Short exercise:
Rewrite the records from the start up to and including the line that contains "(x=475, y=70)", changing "screenshot" to "screen capture" and leaving everything else the same. Return only those lines.

Data supplied:
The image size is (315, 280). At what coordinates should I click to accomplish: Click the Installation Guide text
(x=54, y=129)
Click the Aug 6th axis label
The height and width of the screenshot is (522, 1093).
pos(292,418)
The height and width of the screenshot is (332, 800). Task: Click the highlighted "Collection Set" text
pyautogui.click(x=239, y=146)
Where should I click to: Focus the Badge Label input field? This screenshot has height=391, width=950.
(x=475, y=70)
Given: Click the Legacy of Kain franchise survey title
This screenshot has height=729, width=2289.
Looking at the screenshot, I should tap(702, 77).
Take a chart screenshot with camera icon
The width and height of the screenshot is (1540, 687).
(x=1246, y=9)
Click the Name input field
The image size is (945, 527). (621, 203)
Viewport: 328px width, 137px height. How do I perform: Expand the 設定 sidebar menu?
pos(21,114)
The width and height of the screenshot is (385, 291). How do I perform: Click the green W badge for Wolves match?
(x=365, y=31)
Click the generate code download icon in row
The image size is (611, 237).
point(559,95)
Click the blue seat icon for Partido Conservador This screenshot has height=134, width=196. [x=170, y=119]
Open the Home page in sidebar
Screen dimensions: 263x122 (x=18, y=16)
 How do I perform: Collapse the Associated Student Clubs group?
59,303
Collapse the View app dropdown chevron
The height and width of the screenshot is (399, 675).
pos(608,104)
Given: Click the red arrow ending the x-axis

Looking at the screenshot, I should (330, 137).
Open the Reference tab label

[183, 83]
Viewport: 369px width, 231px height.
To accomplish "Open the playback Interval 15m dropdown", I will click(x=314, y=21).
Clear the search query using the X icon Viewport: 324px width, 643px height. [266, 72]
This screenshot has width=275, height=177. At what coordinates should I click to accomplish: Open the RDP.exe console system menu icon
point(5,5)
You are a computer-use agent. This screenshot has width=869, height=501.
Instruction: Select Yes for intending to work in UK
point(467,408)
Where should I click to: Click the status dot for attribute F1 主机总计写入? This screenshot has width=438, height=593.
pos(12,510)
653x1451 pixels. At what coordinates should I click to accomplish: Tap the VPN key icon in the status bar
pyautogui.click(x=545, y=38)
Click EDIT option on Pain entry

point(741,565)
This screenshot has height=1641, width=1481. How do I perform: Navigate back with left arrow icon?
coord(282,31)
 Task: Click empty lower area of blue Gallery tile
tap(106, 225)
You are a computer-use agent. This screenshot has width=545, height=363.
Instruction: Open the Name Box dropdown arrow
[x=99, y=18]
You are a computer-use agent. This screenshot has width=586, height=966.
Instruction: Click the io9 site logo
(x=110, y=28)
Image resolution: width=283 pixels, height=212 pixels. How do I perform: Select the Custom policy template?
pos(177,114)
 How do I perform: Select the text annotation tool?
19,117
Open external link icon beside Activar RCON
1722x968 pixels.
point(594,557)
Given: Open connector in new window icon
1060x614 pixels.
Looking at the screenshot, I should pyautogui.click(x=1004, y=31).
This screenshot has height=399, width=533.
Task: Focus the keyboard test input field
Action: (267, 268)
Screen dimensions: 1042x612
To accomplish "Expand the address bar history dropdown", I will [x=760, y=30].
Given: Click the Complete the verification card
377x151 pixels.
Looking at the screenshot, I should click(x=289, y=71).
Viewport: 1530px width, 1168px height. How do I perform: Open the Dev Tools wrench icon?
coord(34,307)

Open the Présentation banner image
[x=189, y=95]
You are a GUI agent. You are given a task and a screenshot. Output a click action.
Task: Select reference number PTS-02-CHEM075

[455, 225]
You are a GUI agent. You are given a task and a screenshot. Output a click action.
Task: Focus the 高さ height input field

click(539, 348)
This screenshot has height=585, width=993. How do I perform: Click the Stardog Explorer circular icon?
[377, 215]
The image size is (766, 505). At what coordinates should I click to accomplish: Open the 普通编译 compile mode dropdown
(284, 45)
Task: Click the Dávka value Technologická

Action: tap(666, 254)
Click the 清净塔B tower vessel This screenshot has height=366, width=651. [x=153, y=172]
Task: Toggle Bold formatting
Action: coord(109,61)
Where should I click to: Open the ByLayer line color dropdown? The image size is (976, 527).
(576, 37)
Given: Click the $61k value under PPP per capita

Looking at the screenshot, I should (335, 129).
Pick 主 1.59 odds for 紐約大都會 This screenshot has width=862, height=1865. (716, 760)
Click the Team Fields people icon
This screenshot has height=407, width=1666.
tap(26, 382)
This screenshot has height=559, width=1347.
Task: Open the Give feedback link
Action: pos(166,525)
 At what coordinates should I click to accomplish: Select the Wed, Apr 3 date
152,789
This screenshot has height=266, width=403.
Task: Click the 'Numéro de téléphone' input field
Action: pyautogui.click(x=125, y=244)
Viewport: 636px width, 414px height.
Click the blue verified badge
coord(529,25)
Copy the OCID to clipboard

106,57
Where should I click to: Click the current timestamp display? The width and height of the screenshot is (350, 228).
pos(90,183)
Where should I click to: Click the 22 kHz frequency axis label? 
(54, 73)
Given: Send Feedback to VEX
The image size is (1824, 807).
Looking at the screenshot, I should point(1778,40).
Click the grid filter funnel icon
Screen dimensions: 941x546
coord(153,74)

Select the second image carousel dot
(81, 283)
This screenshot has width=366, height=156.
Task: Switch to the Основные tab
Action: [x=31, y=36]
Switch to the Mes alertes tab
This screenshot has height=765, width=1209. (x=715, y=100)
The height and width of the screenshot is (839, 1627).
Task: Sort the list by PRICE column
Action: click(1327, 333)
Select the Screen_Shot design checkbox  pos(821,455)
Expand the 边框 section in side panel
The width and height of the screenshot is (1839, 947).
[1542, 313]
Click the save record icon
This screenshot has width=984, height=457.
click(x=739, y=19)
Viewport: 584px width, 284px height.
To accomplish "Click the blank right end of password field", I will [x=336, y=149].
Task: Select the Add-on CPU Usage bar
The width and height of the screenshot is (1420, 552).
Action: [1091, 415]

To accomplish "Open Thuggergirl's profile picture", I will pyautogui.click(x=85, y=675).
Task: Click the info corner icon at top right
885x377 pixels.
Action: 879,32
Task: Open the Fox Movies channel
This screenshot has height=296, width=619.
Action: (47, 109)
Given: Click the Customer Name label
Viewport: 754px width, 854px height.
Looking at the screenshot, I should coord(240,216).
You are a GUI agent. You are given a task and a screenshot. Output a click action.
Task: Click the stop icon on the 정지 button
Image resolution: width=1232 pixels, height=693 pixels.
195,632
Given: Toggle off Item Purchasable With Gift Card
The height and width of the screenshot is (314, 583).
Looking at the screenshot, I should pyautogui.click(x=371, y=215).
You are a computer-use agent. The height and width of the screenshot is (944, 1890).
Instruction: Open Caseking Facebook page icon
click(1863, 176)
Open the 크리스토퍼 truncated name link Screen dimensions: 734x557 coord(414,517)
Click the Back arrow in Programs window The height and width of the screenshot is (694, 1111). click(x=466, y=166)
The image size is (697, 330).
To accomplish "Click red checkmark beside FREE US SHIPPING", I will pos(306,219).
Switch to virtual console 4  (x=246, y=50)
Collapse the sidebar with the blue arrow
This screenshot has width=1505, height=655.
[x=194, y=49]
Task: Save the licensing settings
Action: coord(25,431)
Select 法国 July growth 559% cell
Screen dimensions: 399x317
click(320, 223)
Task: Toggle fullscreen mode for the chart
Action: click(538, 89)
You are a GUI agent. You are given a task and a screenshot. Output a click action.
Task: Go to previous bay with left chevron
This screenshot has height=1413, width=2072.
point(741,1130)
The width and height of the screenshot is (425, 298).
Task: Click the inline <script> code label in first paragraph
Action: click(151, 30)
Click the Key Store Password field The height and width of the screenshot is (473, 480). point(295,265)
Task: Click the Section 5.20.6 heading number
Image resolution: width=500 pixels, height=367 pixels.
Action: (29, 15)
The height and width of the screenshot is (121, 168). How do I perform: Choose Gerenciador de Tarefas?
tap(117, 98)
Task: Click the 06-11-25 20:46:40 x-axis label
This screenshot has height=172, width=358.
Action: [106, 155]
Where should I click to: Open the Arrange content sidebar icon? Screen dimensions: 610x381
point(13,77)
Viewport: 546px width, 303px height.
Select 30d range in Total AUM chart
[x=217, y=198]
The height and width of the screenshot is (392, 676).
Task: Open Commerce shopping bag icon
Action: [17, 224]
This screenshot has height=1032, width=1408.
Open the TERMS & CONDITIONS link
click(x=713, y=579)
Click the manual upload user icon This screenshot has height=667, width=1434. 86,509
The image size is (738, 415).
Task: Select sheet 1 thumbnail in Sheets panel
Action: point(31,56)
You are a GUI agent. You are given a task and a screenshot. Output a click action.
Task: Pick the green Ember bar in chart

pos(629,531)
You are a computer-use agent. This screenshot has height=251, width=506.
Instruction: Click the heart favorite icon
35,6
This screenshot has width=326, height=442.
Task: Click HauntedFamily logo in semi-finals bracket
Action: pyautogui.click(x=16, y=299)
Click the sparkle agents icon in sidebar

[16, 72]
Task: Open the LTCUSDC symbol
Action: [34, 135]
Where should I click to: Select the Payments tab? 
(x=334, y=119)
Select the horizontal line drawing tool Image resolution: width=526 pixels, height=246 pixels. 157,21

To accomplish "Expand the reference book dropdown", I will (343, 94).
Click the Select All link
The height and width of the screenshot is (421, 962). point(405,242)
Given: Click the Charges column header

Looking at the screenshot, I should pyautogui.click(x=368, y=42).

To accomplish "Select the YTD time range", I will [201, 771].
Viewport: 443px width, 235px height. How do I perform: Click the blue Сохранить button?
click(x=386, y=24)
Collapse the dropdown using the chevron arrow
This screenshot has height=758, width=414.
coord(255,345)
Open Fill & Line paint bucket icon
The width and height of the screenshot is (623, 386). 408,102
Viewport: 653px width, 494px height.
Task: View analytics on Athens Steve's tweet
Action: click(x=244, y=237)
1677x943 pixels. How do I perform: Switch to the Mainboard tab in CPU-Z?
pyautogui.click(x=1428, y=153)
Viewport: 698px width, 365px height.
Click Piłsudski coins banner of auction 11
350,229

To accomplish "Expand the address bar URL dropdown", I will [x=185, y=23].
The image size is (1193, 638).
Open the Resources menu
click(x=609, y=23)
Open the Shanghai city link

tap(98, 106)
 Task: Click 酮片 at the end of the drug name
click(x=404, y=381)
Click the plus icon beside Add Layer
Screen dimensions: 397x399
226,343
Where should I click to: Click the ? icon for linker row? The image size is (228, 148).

Answer to this problem:
The image size is (315, 280). At what coordinates should I click to accomplish: Click the Installation Guide text
(x=54, y=129)
Click the Aug 6th axis label
The height and width of the screen capture is (522, 1093).
pos(292,418)
The height and width of the screen capture is (332, 800). Task: Click the highlighted "Collection Set" text
pyautogui.click(x=239, y=146)
Where should I click to: Focus the Badge Label input field? This screen capture has height=391, width=950.
(x=475, y=70)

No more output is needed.